→ **Directive**
Please copy the items from the line with "Image resolution: width=1304" to the line with "coordinates (168, 52).", replacing "app-logo-icon" with "brand-logo-icon" and leaving all else unchanged.

##########

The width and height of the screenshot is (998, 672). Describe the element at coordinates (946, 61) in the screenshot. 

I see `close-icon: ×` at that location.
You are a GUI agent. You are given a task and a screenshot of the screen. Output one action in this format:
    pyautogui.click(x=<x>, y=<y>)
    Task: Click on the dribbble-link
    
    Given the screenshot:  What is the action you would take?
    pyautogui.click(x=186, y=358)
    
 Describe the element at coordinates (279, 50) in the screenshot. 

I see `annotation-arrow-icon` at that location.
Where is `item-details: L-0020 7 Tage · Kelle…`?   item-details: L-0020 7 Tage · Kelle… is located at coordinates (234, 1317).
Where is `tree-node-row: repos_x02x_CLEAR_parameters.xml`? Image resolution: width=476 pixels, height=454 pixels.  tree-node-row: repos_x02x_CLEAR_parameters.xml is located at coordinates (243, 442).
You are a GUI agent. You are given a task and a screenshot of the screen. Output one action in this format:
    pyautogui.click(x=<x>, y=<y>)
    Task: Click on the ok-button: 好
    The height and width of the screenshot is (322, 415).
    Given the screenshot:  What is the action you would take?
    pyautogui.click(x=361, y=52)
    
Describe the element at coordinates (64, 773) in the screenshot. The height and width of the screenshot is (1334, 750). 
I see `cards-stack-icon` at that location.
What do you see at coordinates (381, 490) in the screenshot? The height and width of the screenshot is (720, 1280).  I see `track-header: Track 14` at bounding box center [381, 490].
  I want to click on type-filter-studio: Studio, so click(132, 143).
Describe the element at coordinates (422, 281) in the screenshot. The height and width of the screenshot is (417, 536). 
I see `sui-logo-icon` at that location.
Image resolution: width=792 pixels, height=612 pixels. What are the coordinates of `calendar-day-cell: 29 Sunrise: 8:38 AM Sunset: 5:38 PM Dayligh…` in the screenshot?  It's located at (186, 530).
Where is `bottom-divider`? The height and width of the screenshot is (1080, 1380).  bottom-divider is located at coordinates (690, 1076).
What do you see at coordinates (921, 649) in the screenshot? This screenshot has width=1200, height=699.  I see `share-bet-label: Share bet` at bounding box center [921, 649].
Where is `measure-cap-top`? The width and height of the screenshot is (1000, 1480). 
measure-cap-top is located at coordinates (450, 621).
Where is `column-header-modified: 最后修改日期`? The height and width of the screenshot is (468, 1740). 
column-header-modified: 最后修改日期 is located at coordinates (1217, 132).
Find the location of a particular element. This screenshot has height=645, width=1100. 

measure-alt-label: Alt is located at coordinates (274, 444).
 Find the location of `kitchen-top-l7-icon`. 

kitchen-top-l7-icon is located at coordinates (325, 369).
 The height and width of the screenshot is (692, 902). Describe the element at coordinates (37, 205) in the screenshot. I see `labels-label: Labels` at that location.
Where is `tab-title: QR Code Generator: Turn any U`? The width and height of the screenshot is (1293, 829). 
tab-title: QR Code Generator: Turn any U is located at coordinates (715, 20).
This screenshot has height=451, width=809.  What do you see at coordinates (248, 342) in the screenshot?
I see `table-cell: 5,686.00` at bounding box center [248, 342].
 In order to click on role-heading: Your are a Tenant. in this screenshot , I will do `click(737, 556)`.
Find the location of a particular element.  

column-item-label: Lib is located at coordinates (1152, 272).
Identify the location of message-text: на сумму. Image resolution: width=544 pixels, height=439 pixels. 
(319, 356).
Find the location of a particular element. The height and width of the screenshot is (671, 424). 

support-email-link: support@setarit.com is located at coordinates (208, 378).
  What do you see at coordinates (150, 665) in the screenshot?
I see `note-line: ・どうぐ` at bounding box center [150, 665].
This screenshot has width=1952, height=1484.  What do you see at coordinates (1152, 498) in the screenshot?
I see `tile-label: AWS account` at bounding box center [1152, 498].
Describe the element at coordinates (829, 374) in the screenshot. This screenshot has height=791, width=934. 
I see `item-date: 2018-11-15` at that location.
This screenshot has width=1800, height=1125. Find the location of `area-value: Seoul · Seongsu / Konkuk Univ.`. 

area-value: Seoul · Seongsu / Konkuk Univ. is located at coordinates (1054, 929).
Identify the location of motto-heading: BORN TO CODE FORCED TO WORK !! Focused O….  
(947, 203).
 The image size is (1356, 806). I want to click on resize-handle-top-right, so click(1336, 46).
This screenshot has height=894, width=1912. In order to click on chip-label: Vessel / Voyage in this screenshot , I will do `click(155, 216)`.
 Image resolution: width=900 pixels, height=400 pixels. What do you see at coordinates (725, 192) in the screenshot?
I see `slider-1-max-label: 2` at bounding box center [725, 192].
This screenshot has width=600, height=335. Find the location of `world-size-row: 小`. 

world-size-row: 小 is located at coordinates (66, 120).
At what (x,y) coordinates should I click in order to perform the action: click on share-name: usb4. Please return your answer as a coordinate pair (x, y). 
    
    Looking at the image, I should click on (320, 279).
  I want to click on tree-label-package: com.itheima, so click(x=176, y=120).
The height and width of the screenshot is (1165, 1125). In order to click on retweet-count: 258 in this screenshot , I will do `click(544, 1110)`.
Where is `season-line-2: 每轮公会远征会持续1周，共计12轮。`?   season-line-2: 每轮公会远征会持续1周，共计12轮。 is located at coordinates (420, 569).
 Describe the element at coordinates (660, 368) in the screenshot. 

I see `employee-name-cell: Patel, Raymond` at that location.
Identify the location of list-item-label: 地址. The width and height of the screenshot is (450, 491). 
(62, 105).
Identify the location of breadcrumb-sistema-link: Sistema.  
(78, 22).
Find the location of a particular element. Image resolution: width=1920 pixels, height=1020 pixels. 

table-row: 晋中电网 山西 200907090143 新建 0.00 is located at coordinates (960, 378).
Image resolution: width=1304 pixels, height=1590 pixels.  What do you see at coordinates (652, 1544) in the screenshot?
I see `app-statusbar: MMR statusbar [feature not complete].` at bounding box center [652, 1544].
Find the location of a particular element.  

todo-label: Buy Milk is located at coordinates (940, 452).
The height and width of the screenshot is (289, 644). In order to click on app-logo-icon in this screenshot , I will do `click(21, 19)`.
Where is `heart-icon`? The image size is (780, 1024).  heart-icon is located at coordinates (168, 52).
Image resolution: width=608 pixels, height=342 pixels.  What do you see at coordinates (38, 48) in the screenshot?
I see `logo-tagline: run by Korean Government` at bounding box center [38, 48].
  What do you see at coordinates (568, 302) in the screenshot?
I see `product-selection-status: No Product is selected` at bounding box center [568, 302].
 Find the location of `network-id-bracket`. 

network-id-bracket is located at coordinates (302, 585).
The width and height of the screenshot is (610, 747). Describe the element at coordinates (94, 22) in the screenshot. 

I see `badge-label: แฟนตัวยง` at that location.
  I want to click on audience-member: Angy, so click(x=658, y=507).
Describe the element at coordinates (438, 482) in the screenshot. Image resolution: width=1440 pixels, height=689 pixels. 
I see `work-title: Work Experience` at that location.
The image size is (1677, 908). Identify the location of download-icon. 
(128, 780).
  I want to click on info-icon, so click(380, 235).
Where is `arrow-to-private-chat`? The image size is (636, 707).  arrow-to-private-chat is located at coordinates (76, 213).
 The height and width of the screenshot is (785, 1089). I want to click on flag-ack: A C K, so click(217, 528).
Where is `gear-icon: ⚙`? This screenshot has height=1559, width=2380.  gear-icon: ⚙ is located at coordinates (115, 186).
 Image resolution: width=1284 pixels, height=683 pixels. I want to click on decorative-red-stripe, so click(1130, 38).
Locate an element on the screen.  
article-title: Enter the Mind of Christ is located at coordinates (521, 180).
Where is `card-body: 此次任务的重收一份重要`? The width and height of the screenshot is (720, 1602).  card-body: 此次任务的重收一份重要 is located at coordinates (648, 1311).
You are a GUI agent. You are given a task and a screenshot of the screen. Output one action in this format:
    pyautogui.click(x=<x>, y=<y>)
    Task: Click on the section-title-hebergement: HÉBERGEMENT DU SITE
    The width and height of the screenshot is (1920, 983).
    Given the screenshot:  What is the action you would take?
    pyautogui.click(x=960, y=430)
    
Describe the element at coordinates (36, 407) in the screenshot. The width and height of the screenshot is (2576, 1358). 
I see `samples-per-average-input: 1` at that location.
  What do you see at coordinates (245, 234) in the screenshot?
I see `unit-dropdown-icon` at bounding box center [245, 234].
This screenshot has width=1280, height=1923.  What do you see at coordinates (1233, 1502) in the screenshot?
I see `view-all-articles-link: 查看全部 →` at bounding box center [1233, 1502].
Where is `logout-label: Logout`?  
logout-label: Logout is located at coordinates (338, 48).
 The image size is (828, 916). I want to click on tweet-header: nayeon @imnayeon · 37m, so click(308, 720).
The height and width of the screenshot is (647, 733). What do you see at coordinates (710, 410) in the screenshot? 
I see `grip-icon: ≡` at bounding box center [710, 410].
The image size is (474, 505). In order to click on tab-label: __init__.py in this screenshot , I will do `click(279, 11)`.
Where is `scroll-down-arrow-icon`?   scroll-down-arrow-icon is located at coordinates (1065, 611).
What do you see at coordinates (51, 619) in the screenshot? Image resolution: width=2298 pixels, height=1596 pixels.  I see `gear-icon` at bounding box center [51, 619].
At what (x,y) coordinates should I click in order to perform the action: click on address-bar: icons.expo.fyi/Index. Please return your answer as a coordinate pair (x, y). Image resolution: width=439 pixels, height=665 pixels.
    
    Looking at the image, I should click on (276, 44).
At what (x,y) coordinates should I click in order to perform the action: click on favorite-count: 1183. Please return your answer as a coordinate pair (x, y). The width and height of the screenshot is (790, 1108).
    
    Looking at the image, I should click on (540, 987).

##########

→ **Final answer**
Image resolution: width=1304 pixels, height=1590 pixels.  What do you see at coordinates (652, 1544) in the screenshot?
I see `app-statusbar: MMR statusbar [feature not complete].` at bounding box center [652, 1544].
Find the location of a particular element.  

todo-label: Buy Milk is located at coordinates (940, 452).
The height and width of the screenshot is (289, 644). In order to click on brand-logo-icon in this screenshot , I will do `click(21, 19)`.
Where is `heart-icon`? The image size is (780, 1024).  heart-icon is located at coordinates (168, 52).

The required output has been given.